• **TASK TO COMPLETE**
Transcribe word for word the lines spanning the line with "This screenshot has height=210, width=378." through the end of the records.

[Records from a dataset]
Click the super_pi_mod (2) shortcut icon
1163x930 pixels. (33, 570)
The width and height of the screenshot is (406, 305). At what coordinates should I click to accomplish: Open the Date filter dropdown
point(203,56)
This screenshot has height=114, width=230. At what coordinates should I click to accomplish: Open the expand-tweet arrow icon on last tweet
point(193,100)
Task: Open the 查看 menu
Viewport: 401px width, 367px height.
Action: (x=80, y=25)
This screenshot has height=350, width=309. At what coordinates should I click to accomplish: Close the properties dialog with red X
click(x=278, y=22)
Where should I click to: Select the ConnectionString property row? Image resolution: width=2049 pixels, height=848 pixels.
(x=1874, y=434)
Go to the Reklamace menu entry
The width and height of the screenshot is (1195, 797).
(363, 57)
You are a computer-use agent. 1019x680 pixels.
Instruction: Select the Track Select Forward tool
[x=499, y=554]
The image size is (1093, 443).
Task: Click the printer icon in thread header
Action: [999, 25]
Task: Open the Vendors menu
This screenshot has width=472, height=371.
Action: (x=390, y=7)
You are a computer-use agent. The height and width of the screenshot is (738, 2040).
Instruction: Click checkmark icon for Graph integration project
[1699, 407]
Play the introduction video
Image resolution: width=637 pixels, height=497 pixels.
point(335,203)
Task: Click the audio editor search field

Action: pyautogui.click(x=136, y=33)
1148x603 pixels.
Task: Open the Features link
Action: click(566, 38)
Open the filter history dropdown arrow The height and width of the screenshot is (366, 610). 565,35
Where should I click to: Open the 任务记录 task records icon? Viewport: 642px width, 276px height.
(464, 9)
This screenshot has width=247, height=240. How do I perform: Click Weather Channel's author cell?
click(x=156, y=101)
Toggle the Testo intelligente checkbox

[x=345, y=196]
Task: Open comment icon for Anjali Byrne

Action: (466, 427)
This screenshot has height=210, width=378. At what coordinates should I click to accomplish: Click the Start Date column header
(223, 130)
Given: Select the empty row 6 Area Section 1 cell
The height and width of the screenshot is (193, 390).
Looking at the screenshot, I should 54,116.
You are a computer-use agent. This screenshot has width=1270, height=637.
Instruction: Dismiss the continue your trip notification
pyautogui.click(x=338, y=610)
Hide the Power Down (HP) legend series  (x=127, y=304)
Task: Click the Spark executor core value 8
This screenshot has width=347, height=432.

• **TASK ANSWER**
This screenshot has height=210, width=378. At what coordinates should I click to accomplish: Click the Start Date column header
(223, 130)
Given: Select the empty row 6 Area Section 1 cell
The height and width of the screenshot is (193, 390).
Looking at the screenshot, I should 54,116.
You are a computer-use agent. This screenshot has width=1270, height=637.
Instruction: Dismiss the continue your trip notification
pyautogui.click(x=338, y=610)
Hide the Power Down (HP) legend series  (x=127, y=304)
Task: Click the Spark executor core value 8
This screenshot has width=347, height=432.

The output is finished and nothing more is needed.